Ma come? Entriamo qui nel capitolo delicatissimo del «che fare» per le nostre donne. E io, su questo tema, ho le idee molto chiare. La conduzione del paese dovrebbe essere per il 50 per cento in mani femminili. Metà dei parlamentari, cioè, dovrebbero essere donne, e la stessa partizione dovrebbe essere garantita per legge nelle regioni, nelle province e nei comuni nella composizione delle giunte, dei comitati e di ogni organo decisionale. È necessario che la presenza delle donne raggiunga la parità numerica ai vertici delle carriere universitarie, e nel sistema ospedaliero e assistenziale metà delle cariche di direzione generale e scientifica dovrebbero essere ricoperte da donne (…). Se solo ci soffermassimo a riflettere con più attenzione, non sarebbe difficile individuare gli incredibili punti di forza femminili che potrebbero migliorare sensibilmente le sorti della società odierna. Io ci ho provato, e ne ho individuato almeno dieci.
Il primo è biologico: alle donne è affidata la responsabilità della sopravvivenza della specie umana sul pianeta, attraverso la procreazione e l´accudimento della prole. Non dimentichiamo che i bambini sono esposti prima di tutto all´influenza materna, che ne determina prioritariamente l´educazione e la mentalità: il mondo dell´infanzia è un mondo femminile.
Il secondo unisce questa capacità procreativa con quella lavorativa: la sintesi di ruolo sociale e ruolo materno resta una fra le più importanti conquiste femminili recenti, dotata di un grande potenziale rivoluzionario.
Il terzo è la resistenza al dolore e alla fatica. Sono stato tante volte testimone dell´eccezionale capacità femminile di accettare e affrontare la malattia – e molte altre tragedie – fino a trasformarla in un pretesto per fare ordine nella propria vita, o persino in un´occasione di rinascita personale.
Il quarto punto è la motivazione che caratterizza il loro lavoro e l´attaccamento all´istituzione che rappresentano (…).
A questo è indirettamente collegato il quinto punto, che è il senso della giustizia. Metà dei nostri magistrati è donna e molte si distinguono e si trovano alla ribalta delle cronache per la loro integrità e fermezza nel giudizio.
Del sesto punto ho già parlato più volte: è la tendenza all´armonia, che enfatizza il senso femminile per la disciplina, l´organizzazione e l´ordine.
Il settimo è la maggiore sensibilità artistica e culturale.

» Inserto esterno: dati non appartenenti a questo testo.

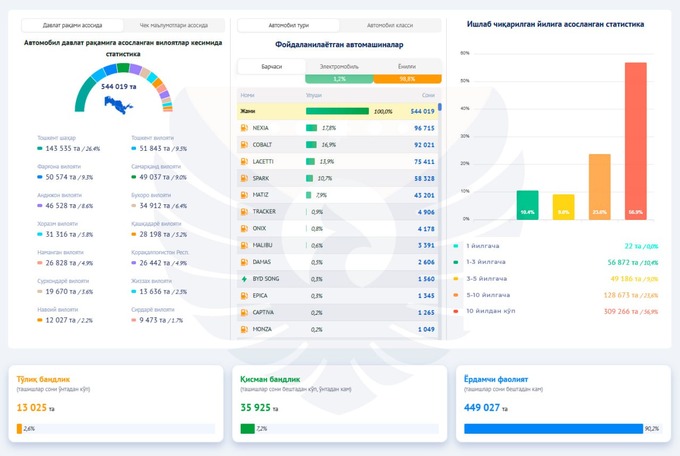Click the fuel icon beside TRACKER row

tap(244, 212)
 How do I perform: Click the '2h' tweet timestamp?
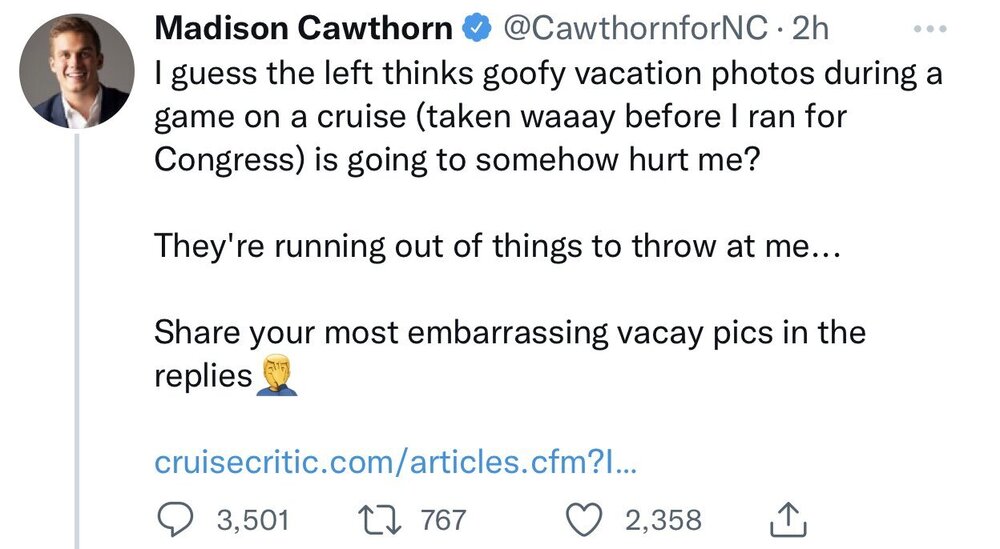coord(810,30)
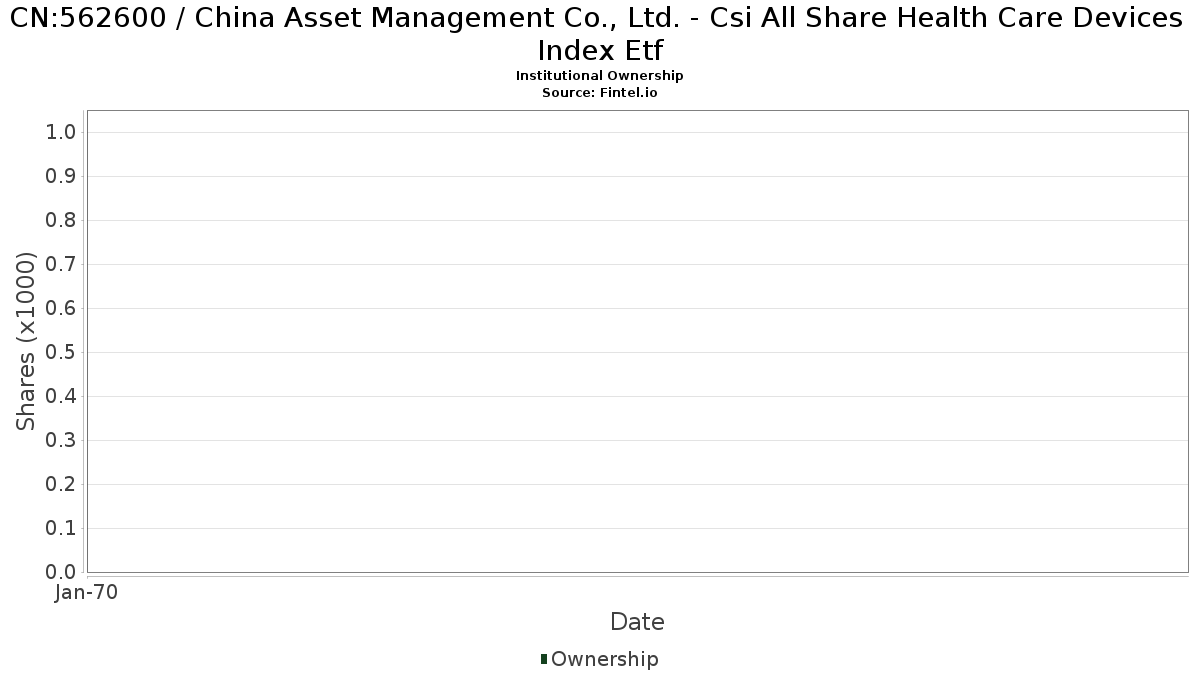Screen dimensions: 1200x675
Task: Click the 0.1 y-axis tick label
Action: coord(62,529)
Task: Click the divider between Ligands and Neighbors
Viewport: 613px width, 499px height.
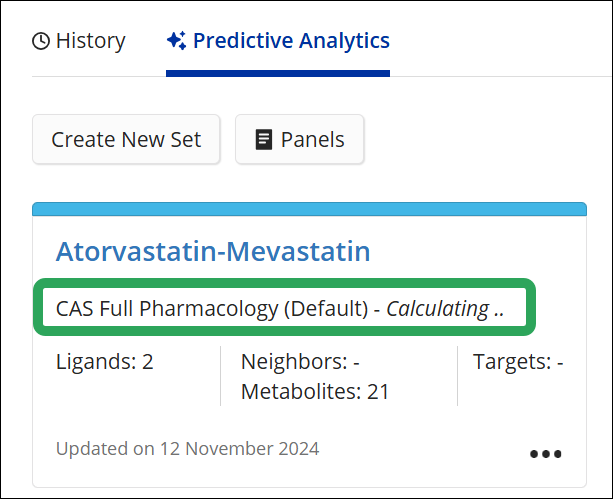Action: pyautogui.click(x=220, y=376)
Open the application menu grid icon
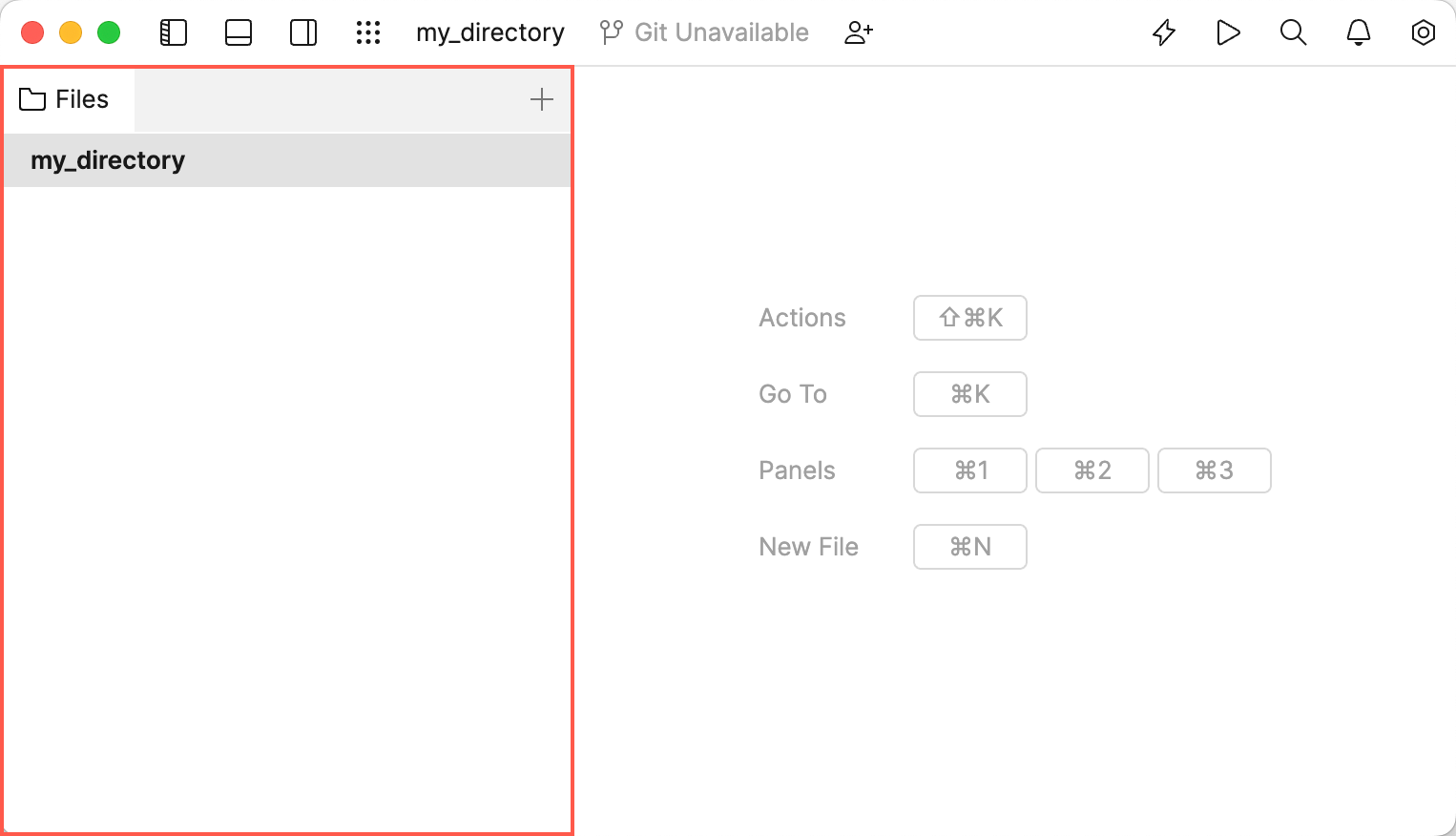1456x836 pixels. coord(368,31)
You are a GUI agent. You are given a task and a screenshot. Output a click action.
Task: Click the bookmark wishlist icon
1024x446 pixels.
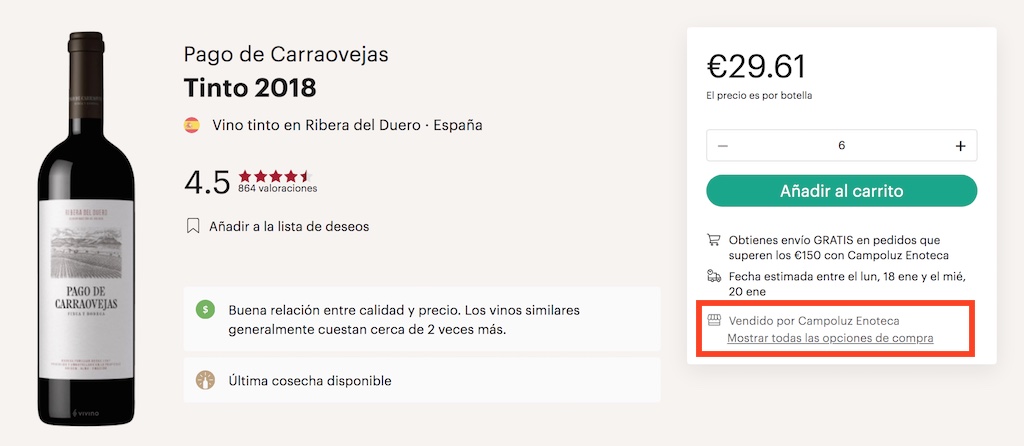(x=193, y=226)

Basta guardarsi intorno nella sala di un cinema, a teatro, a un incontro letterario, a un concerto, a una mostra di pittura, scultura o fotografia, per rendersi conto che la maggioranza del pubblico è composta da donne.
L´ottavo è la capacità intellettuale di ragionamento e concentrazione. Per secoli si è detto che la donna non era adatta alle attività scientifiche, ma è vero il contrario: più della metà dei miei ricercatori è di sesso femminile, e la loro produttività e il loro ingegno sono straordinari.
Il nono punto è che le donne, contrariamente a quanto si crede, sono più brave degli uomini a decidere nei momenti critici. Quando un matrimonio fallisce, ad esempio, in molti casi è la donna che prende in mano la situazione e fa il passo di chiedere il divorzio (…).
Il decimo è che la donna è naturalmente meno aggressiva dell´uomo, non ama la violenza ed è portata a cercare soluzioni diplomatiche. E l´assenza di conflitti è la condizione imprescindibile per il moderno progresso della civiltà.